(Air Date: Week Of 05/22/96)
So-- what if you don't think that an infinity of Campbell Soup Cans make a work of art? What if you don't think much of the 60's era of op, pop, blacklights, turning on, and dropping out? What if you think Andy Warhol's three decades of fame are rather hard to justify? Is there still any reason to catch I Shot Andy Warhol?
The reason is Valerie Solanas, the sometimes brilliant, often very disturbed, grunge-bohemian author of the SCUM Manifesto. SCUM is her self-created Society for Cutting Up Men, and one of is milder and less scatological ideas is: "A 'male artist' is a contradiction in terms. A degenerate can only produce degenerate 'art.'" On June 3rd., 1968, she shot Andy Warhol pointblank in his avant-garde film studio The Factory. Lili Taylor's portrayal of Valerie, and the dazzling docudrama screenplay, are the reasons to see the movie. On the grand tour of Valerie's psyche, you watch the struggle of a strong and humorous, but angry, and clearly off-balance spirit, whose destiny was never to find a niche it could comfortably fill.
We see her on the streets trying to sell copies of SCUM for anywhere from a quarter to a dollar, selling sex for not too much more, and, most originally, selling her conversation by the miinute. That she was riveting in that capacity is obvious from the interest she sparks from a French publisher she meets on the streets, and from Mr. Warhol himself. Upon meeting Valerie Solanas through her transvestite friend, Candy Darling, he felt her energy, gave her a screentest, and let her come around. After all, his avant garde film studio, The Factory, democratically gave entree to, in his words, "crazy, druggy" people whom he saw as catalysts for his creativity. In the Factory you meet Warhol's main players, like Pope Ondine, who, when introduced as a great actor, says: "That's very nice, because most people consider me a vulgar pig."

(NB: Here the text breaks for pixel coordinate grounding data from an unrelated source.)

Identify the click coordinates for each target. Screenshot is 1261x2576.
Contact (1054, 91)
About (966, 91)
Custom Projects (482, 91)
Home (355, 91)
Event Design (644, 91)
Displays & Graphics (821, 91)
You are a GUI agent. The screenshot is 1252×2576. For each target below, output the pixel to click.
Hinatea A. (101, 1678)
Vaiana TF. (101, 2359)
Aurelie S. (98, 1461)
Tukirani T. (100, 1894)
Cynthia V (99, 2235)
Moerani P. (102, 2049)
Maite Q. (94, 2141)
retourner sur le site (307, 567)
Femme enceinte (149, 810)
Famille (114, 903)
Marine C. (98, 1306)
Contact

Valerie wants to be more than an oddity -- she wants Warhol to produce her play. But Warhol puts her off and loses her script, the members of his catty and pretentious inner circle put her down, her dehumanizing life on the street takes its toll until-- well, that's where we came in-- she shoots Andy Warhol because, as she explains it, he has too much power over her mind.
See I Shot Andy Warhol for the 60's art scene, the mental voyage into parts unknown, a myriad of strong performances, and for its perfect dramatic trajectory.